Love the alliteration and the impact of this write.
I admire the refrain of sustaining, then the turn to burning
ready to explode in shattered chandeliers ~ Wicked word play Bjorn, love it ~
Sustained–but don’t know if can be maintained much longer–cool take on desperation–k.
I like how you give rhythm to your poem by the repetition of ‘sustained’ and how the change in the closing line contributes to the last image you create.
in waves of weightless willingness … love your use of words in this.. the repetition works so well as well…cool take on the pic björn
Each time I read the word “sustained”, it was like another punch in the gut. Nicely written!
This one is really cool, brother; unlike others you have created; a whole different voice; really dug it. Like the energy, & the line
/sustained by frozen passion of forgetfulness/ & the closing lines are fantastic, nice juxtaposition.
the refrain adds a strength that is bold and haunting. From the womb of indigo, to the shattering of chandeliers… Felt like a tale told from point A to Z; nicely done!
Cool and intense the repetition is felt strongly, nicely penned.
I really love the way you led us to that power punch ending… such a gorgeous, visual poem. (and the artwork is wonderful!)

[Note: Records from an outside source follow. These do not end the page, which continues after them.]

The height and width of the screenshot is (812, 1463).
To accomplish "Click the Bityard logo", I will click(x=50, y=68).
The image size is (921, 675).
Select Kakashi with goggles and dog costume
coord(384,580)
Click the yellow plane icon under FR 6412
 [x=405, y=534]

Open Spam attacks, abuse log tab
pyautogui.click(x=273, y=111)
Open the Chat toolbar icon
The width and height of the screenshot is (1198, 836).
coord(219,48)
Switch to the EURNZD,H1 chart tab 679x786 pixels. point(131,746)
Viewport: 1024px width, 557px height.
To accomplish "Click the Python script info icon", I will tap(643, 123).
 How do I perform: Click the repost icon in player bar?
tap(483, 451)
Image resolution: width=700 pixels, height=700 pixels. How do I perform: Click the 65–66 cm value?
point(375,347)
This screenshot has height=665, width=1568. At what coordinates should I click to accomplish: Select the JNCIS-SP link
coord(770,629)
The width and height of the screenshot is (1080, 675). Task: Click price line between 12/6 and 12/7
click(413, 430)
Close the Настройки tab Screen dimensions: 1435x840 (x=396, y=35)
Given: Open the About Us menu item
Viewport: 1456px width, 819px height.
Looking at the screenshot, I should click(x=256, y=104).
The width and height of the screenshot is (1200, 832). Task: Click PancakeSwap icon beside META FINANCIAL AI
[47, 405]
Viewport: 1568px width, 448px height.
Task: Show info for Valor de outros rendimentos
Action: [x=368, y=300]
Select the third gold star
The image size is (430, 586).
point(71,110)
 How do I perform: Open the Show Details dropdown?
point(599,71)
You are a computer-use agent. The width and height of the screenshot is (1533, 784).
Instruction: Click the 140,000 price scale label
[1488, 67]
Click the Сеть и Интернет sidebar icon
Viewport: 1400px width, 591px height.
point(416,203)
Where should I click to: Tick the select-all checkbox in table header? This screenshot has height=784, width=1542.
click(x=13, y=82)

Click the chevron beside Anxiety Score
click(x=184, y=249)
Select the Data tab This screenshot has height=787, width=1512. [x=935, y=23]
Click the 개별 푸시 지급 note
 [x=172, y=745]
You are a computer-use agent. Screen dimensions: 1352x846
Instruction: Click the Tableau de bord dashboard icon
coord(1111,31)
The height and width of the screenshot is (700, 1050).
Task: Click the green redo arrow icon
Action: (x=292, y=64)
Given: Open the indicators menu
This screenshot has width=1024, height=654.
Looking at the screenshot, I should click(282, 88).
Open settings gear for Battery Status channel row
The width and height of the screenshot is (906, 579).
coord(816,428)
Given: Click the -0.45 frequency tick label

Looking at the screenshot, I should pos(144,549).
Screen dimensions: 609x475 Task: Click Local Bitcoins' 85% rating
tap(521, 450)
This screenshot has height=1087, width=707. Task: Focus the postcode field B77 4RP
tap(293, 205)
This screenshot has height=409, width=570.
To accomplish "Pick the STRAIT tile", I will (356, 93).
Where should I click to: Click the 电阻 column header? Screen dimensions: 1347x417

Talk about poignant! I love that you never let up keeping the outcome, the problem, and the addiction front and center! Cheers
i browsed the gallery before reading your poem and guessed the artwork by your words (before scrolling down to confirm it) – your interpretation fit so well !
I loved how you used the alliteration here–gorgeous!
Bjorn, another great journey with words..sustained in frozen passion..she may need to thaw…
every time I read the word “sustained,” I felt as though I was being drained…suffocated…slowly being pulled beneath the water…far from sustained.
a really nicely written piece.
The repetitious ‘sustained’ was artfully used here, Bjorn…it made me feel the oppression of being “kept” but not nurtured.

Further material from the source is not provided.